___ Input records

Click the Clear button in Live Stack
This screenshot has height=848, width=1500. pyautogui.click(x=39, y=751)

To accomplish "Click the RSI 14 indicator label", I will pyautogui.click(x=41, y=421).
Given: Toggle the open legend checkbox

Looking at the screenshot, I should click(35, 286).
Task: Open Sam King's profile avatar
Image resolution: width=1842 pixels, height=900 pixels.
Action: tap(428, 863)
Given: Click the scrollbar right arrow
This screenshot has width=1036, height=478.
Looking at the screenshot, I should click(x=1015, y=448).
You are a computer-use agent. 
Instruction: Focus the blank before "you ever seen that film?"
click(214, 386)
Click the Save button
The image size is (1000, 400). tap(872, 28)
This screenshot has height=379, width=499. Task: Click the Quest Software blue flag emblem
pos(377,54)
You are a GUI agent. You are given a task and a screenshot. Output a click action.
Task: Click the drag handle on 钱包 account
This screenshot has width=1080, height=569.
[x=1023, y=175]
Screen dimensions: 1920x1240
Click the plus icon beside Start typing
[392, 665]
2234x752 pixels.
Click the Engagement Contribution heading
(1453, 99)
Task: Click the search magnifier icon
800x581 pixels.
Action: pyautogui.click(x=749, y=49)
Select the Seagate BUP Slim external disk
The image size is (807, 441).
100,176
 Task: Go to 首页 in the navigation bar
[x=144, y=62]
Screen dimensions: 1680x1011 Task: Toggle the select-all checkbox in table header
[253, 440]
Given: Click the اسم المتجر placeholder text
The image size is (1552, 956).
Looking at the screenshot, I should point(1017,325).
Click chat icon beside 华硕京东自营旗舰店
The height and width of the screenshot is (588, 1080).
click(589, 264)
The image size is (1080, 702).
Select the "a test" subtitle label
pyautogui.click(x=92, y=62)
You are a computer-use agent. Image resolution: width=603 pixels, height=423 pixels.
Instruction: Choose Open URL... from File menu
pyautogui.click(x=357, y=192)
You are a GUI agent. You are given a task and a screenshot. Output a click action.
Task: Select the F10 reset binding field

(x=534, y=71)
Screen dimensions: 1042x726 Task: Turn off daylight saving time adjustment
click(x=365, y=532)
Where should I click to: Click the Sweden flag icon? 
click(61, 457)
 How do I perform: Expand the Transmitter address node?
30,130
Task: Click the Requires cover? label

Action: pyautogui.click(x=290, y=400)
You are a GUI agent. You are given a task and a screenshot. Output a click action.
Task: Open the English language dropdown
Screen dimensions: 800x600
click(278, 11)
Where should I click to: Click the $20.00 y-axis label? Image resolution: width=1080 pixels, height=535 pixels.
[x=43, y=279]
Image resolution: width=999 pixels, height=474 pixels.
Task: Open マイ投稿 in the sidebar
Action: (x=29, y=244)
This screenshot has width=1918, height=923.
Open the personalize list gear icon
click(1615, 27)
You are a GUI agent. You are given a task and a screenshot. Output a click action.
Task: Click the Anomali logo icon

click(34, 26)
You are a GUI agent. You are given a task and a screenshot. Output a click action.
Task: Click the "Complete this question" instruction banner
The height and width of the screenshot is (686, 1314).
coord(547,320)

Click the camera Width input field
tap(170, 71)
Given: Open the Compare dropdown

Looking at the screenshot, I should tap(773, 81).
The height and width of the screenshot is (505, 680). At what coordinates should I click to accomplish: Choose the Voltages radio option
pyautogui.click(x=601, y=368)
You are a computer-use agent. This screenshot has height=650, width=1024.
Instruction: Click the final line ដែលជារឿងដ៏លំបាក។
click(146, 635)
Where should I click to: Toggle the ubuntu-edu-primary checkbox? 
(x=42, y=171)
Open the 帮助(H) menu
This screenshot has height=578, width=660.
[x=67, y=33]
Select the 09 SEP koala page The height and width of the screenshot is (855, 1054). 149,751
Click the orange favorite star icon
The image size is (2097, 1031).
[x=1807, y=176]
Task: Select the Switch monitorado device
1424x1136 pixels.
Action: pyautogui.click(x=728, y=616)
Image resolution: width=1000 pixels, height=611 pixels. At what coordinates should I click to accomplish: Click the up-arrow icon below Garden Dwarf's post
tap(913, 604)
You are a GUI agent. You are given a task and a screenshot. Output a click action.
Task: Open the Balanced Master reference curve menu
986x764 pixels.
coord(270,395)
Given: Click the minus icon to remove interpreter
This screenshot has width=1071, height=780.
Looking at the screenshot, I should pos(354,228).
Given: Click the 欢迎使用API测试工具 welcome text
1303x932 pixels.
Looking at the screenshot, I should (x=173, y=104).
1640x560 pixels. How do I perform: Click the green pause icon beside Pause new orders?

______

**Exercise details:**
For every entry above, give it back exactly as written.

**Output:**
Click the Clear button in Live Stack
This screenshot has height=848, width=1500. pyautogui.click(x=39, y=751)

To accomplish "Click the RSI 14 indicator label", I will pyautogui.click(x=41, y=421).
Given: Toggle the open legend checkbox

Looking at the screenshot, I should click(35, 286).
Task: Open Sam King's profile avatar
Image resolution: width=1842 pixels, height=900 pixels.
Action: tap(428, 863)
Given: Click the scrollbar right arrow
This screenshot has width=1036, height=478.
Looking at the screenshot, I should click(x=1015, y=448).
You are a computer-use agent. 
Instruction: Focus the blank before "you ever seen that film?"
click(214, 386)
Click the Save button
The image size is (1000, 400). tap(872, 28)
This screenshot has height=379, width=499. Task: Click the Quest Software blue flag emblem
pos(377,54)
You are a GUI agent. You are given a task and a screenshot. Output a click action.
Task: Click the drag handle on 钱包 account
This screenshot has width=1080, height=569.
[x=1023, y=175]
Screen dimensions: 1920x1240
Click the plus icon beside Start typing
[392, 665]
2234x752 pixels.
Click the Engagement Contribution heading
(1453, 99)
Task: Click the search magnifier icon
800x581 pixels.
Action: pyautogui.click(x=749, y=49)
Select the Seagate BUP Slim external disk
The image size is (807, 441).
100,176
 Task: Go to 首页 in the navigation bar
[x=144, y=62]
Screen dimensions: 1680x1011 Task: Toggle the select-all checkbox in table header
[253, 440]
Given: Click the اسم المتجر placeholder text
The image size is (1552, 956).
Looking at the screenshot, I should point(1017,325).
Click chat icon beside 华硕京东自营旗舰店
The height and width of the screenshot is (588, 1080).
click(589, 264)
The image size is (1080, 702).
Select the "a test" subtitle label
pyautogui.click(x=92, y=62)
You are a computer-use agent. Image resolution: width=603 pixels, height=423 pixels.
Instruction: Choose Open URL... from File menu
pyautogui.click(x=357, y=192)
You are a GUI agent. You are given a task and a screenshot. Output a click action.
Task: Select the F10 reset binding field

(x=534, y=71)
Screen dimensions: 1042x726 Task: Turn off daylight saving time adjustment
click(x=365, y=532)
Where should I click to: Click the Sweden flag icon? 
click(61, 457)
 How do I perform: Expand the Transmitter address node?
30,130
Task: Click the Requires cover? label

Action: pyautogui.click(x=290, y=400)
You are a GUI agent. You are given a task and a screenshot. Output a click action.
Task: Open the English language dropdown
Screen dimensions: 800x600
click(278, 11)
Where should I click to: Click the $20.00 y-axis label? Image resolution: width=1080 pixels, height=535 pixels.
[x=43, y=279]
Image resolution: width=999 pixels, height=474 pixels.
Task: Open マイ投稿 in the sidebar
Action: (x=29, y=244)
This screenshot has width=1918, height=923.
Open the personalize list gear icon
click(1615, 27)
You are a GUI agent. You are given a task and a screenshot. Output a click action.
Task: Click the Anomali logo icon

click(34, 26)
You are a GUI agent. You are given a task and a screenshot. Output a click action.
Task: Click the "Complete this question" instruction banner
The height and width of the screenshot is (686, 1314).
coord(547,320)

Click the camera Width input field
tap(170, 71)
Given: Open the Compare dropdown

Looking at the screenshot, I should tap(773, 81).
The height and width of the screenshot is (505, 680). At what coordinates should I click to accomplish: Choose the Voltages radio option
pyautogui.click(x=601, y=368)
You are a computer-use agent. This screenshot has height=650, width=1024.
Instruction: Click the final line ដែលជារឿងដ៏លំបាក។
click(146, 635)
Where should I click to: Toggle the ubuntu-edu-primary checkbox? 
(x=42, y=171)
Open the 帮助(H) menu
This screenshot has height=578, width=660.
[x=67, y=33]
Select the 09 SEP koala page The height and width of the screenshot is (855, 1054). 149,751
Click the orange favorite star icon
The image size is (2097, 1031).
[x=1807, y=176]
Task: Select the Switch monitorado device
1424x1136 pixels.
Action: pyautogui.click(x=728, y=616)
Image resolution: width=1000 pixels, height=611 pixels. At what coordinates should I click to accomplish: Click the up-arrow icon below Garden Dwarf's post
tap(913, 604)
You are a GUI agent. You are given a task and a screenshot. Output a click action.
Task: Open the Balanced Master reference curve menu
986x764 pixels.
coord(270,395)
Given: Click the minus icon to remove interpreter
This screenshot has width=1071, height=780.
Looking at the screenshot, I should pos(354,228).
Given: Click the 欢迎使用API测试工具 welcome text
1303x932 pixels.
Looking at the screenshot, I should (x=173, y=104).
1640x560 pixels. How do I perform: Click the green pause icon beside Pause new orders?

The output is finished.